El fuego me obligó a moverme.
Empujé la puerta del armario. Estaba atascada. Empujé con más fuerza, usando todo mi pequeño cuerpo. Cedió con un crujido.
Mi habitación estaba llena de un humo anaranjado y denso. El fuego ya trepaba por las cortinas. La puerta de mi cuarto estaba destrozada. Salí al pasillo.
Y los vi.
No quise mirar, pero no pude evitarlo. Estaban allí, en la puerta de su habitación. Mamá y Luca. Juntos en el suelo. Inmóviles. El mundo se inclinó y un ruido sordo llenó mis oídos.
No grité. El grito se había muerto dentro de mí.
El calor en mi espalda me recordó que tenía que moverme. Bajé las escaleras, saltando sobre el cuerpo de mi padre sin mirar. Salí por la puerta trasera de la cocina y corrí hacia el bosque que rodeaba nuestra casa.
No paré de correr hasta que mis pulmones ardieron y mis piernas cedieron. Caí al suelo del bosque, entre las hojas húmedas y la tierra fría. Desde allí, me giré y observé cómo las llamas se comían mi casa, mi vida, mi pasado.

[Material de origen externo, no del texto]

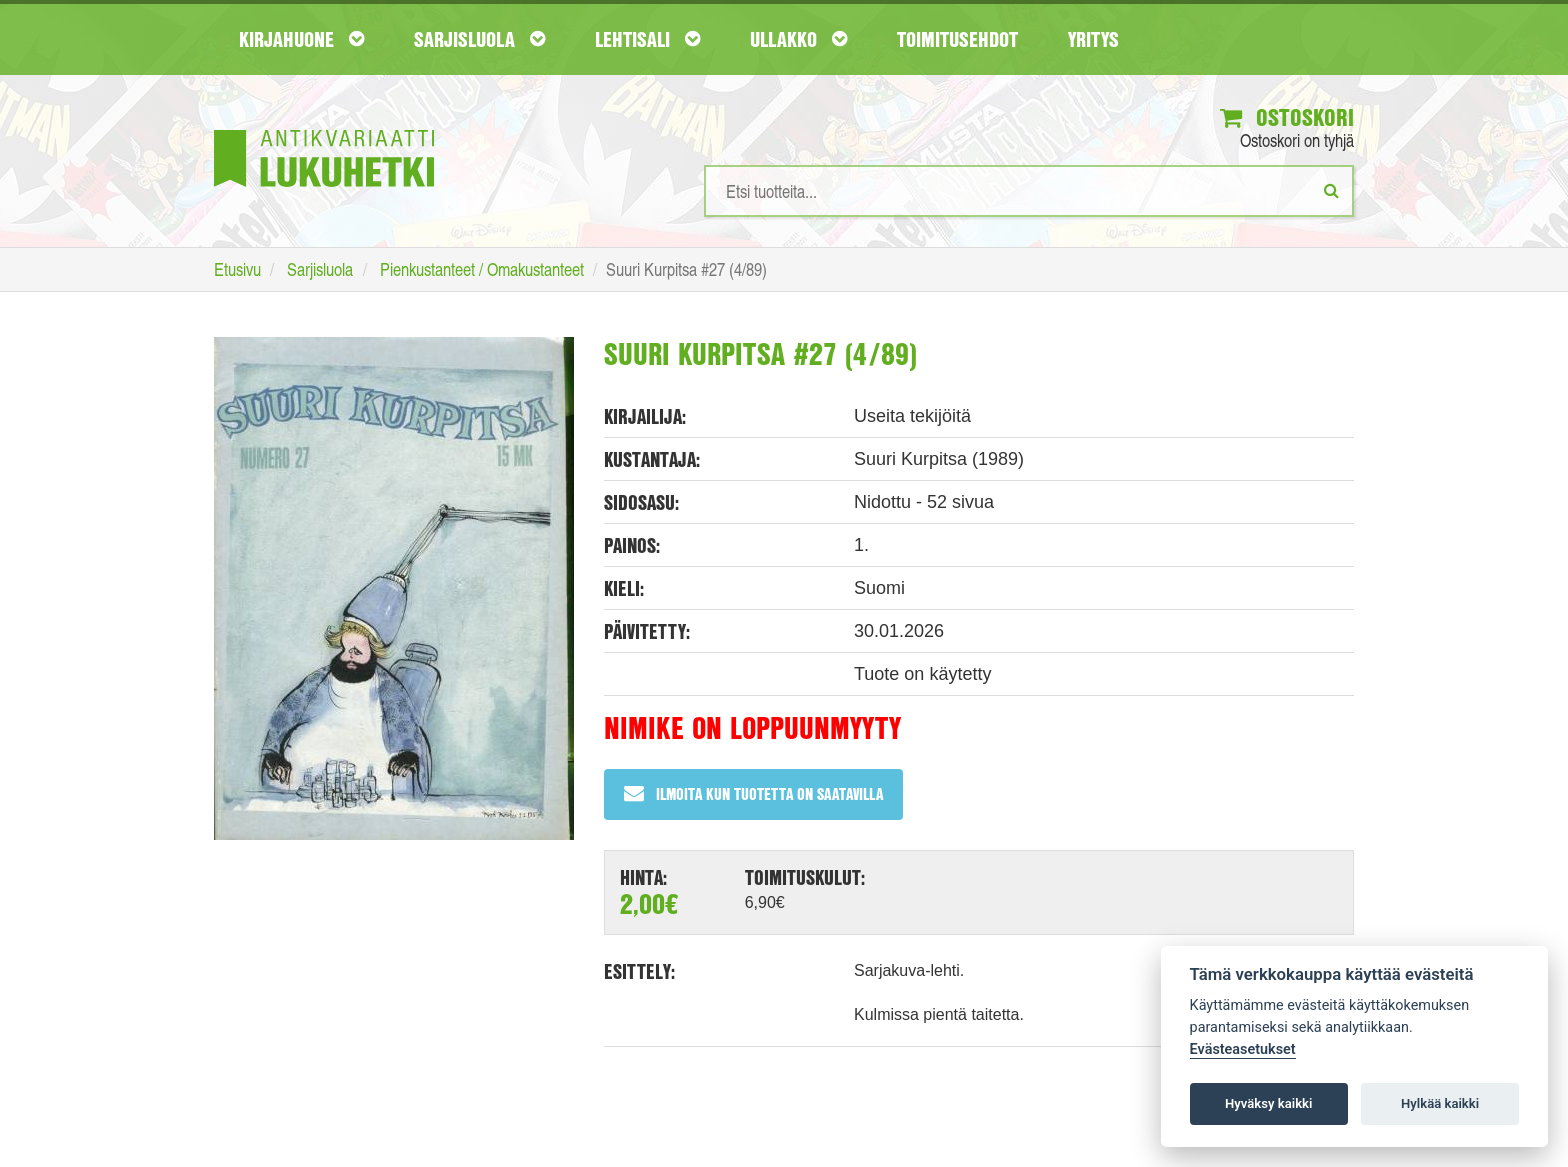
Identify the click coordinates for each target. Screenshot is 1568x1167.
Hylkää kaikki (1440, 1103)
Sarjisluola (479, 39)
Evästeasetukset (1243, 1049)
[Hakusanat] (1029, 191)
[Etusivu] (324, 128)
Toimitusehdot (957, 39)
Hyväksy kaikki (1268, 1103)
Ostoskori (1287, 117)
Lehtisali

El fuego iluminaba el cielo nocturno, borrando las estrellas.
Tenía diez años. Estaba sola. Y en las cenizas de mi mundo, hice una promesa.
El hombre que había ordenado esto, Gabriel Rossi, o cualquiera que llevara su sangre, pagaría. Lo encontraría. No importaba cuánto tiempo tomara. No importaba en quién tuviera que convertirme.
Yo sería el fantasma que vendría a cazar a los suyos.